GIVEN PASSAGE
Unite Students’ property portfolio value rises to £2.8bn
The UK’s largest provider of student accommodation has reported a quarterly increase in the value of its property portfolio ahead of the return of students to universities in September.
Unite Students, which was founded and is headquartered in Bristol, manages 29,627 beds in 76 properties across 20 University towns and cities in the UK.
The firm said that on June 30 its portfolio was independently valued at £2.8bn – a 1.4% increase on a like-for-like basis during the quarter.
Similarly, the group’s London Student Accommodation Joint Venture was up 1.9% at a value of £1.7bn
The 50-50 venture with Singaporean state-owned investment fund GIC comprises 9,716 beds across 14 properties in London and Aston Student Village in Birmingham, following the recent acquisition of a further two properties in the capital from Unite.
In a statement released on Thursday, July 8, Unite said the rise was driven by strong sales performance during Q2 and the easing of Covid-19 restrictions for universities from mid-May.
In March, the company said it was expecting a return to full occupancy in the next academic year, despite widened pre-tax losses of £120.1m for the year to December 2020.
Unite confirmed that more than 80% of its rooms are reserved ahead of the next academic year, overtaking the previous year, but behind pre-pandemic levels.
The organisation attributed this to the continuing impact of the pandemic and as a lower level of nomination agreements following its acquisition of competitor Liberty Living in November 2019.

SUPPLIED MATERIAL

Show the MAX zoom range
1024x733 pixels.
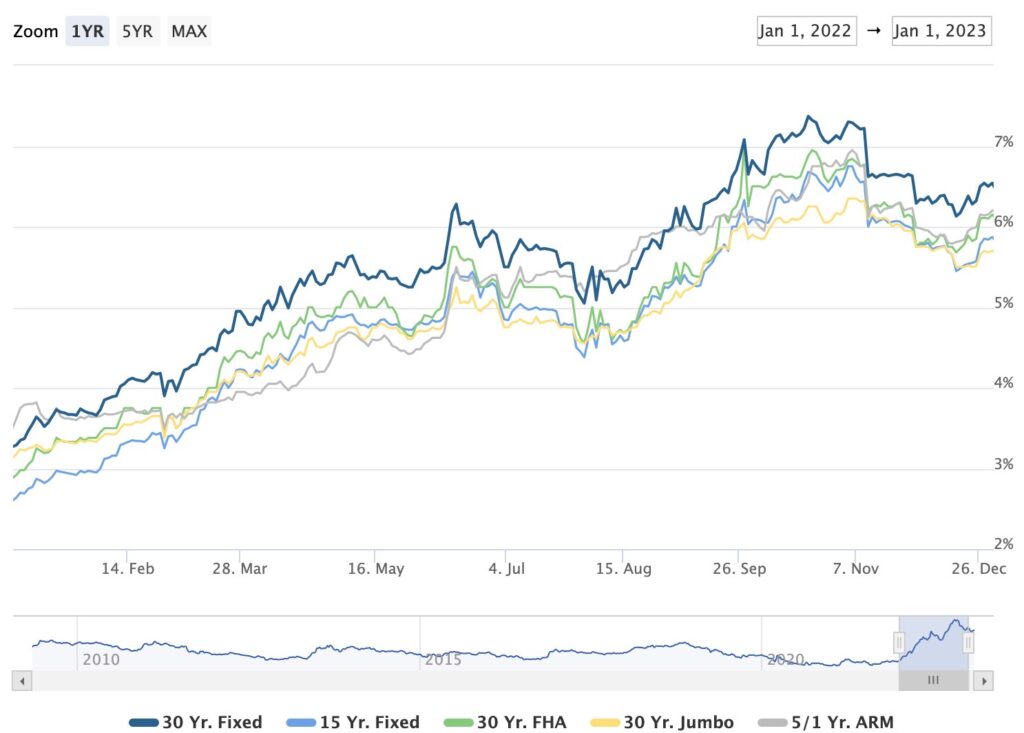(189, 31)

WORK ORDER
Write the next part of the article about Unite Students' property portfolio, picking up after its last sentence. The material that comes after the article is separate from it.

RESPONSE TO THE EXERCISE
Unite said it was “confident” a record level of student applications would translate into strong demand for its accommodation, particularly after July 19 when Covid restrictions are scheduled to be lifted.
The FTSE 250 constituent added that it had collected 95% of rent due for the 2020/21 academic year, excluding the impact of the 10-week discount it offered to students who were unable to reside in their accommodation during the third national lockdown.
Joe Lister, chief financial officer at Unite Students, said: “The sustained momentum in our sales reflects the strength of student demand for the 2021/22 academic year and greater visibility over an enhanced campus experience this autumn.
“There remains some uncertainty over travel restrictions for international students and, assuming these are eased in time for the start of the academic year, we anticipate a return to full occupancy and 2-3% rental growth in 2021/22.”